Cheap crime-comedy nonsense from 1967 flatly directed
by Jeremy Summers (“The Vengeance of Fu Manchu” with Christopher Lee,
and a bunch of British TV work) and wasting a pretty good cast in mostly
throwaway cameos. The print I viewed was especially shoddy in both sound and
visuals, and the golden dragon masks are too silly and cheap-looking for words.
Robert Rietty apparently dubs Klaus Kinski, but in my view there’s several
others who seem very much dubbed including Rupert Davies and Roy Chiao (who
often did English dubbing of HK actors himself, and I’m pretty sure spoke
English in his own voice in 1987’s “Bloodsport”). I’ve heard Davies’
speaking voice many times over the years and it sounds nothing like he does
here. It’s really distracting, and just plain odd. Perhaps both Davies and
Chiao did do their own looping and it’s just shitty sound quality confusing me,
but I don’t think so.
Written and produced by Harry Alan Towers (the man
behind way too many adaptations of Agatha Christie’s “Ten Little Indians”
as well as the “Fu Manchu” series), it’s one of his typically cheapo
foreign-lensed stinkers, with Hong Kong looking rather crummy here I must say.
Slackly directed, it takes forever to get off and running, and feels like three
(very bad) films poorly cobbled together. It barely even makes any damn sense,
I’m still not sure what the point of it all was.
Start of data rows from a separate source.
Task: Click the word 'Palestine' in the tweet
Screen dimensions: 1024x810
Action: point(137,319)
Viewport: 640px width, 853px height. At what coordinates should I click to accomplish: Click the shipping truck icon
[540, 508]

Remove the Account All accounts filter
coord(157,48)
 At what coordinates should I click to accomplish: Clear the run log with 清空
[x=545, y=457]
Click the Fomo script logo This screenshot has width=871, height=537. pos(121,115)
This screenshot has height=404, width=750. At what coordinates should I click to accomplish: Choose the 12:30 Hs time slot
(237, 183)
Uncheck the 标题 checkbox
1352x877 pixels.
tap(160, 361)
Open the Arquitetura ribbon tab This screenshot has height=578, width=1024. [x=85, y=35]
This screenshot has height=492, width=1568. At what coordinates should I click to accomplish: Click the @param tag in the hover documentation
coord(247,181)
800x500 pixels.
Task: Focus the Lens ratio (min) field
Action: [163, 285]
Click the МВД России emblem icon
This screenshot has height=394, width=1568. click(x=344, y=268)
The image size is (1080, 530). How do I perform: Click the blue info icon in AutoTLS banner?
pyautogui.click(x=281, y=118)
The film’s lead actor Robert Cummings is fatuous, fey,
and irritating in apparently his last film role. Constantly chewing gum like a
tool, he’s completely obnoxious, the wrong note to be playing when you’re the
chief protagonist. Imagine a horrible mixture of Jack Lemmon, Eddie Haskell
from “Leave it to Beaver”, smarmy Roger Moore, and Liberace. That’s
Cummings here, and if he’s meant to be comic relief he’s not funny nor
relieving. As for the cameo players, Dan Duryea looks old and extremely
weathered, and there’s nothing he, Towers regular Christopher Lee, or old gangster
pic favourite George Raft can do in roles that frankly only require that they
show up seated at a table and look around suspiciously at each other. Hell,
they have their masks on at times so who even knows if they were on set for all
of their scenes. Mr. Lee might’ve managed to get a golf game or two in while a
stand-in was used, who knows. Despite being dubbed, veteran Euro creep Kinski
isn’t bad, but he’s not around much for it to matter a damn. Although she
unconvincingly lip-synchs in a club act, Margaret Lee probably gives the best
performance here and looks lovely. The weird thing about the dubbing is whoever
is doing the singing for her can barely even sing. How bad was Margaret Lee’s
own voice then? Speaking of singing there’s a third song from some random Japanese
singer named Yukari Ito, and it’s not welcome. This film didn’t even need one
song sequence let alone three, it’s dreadful and shameful padding from
the utterly shameless Mr. Towers.
The kind of film where (to paraphrase the late Roger
Ebert paraphrasing someone else) you’d imagine that a film of these same actors
having lunch would be more interesting to watch. Cheaply made nonsense, a waste
of time and acting talent, with Robert Cummings hitting all the wrong notes in
the lead. The women are hot, Klaus Kinski is creepy, but this adaptation of an
Edgar Wallace story makes barely a lick of sense.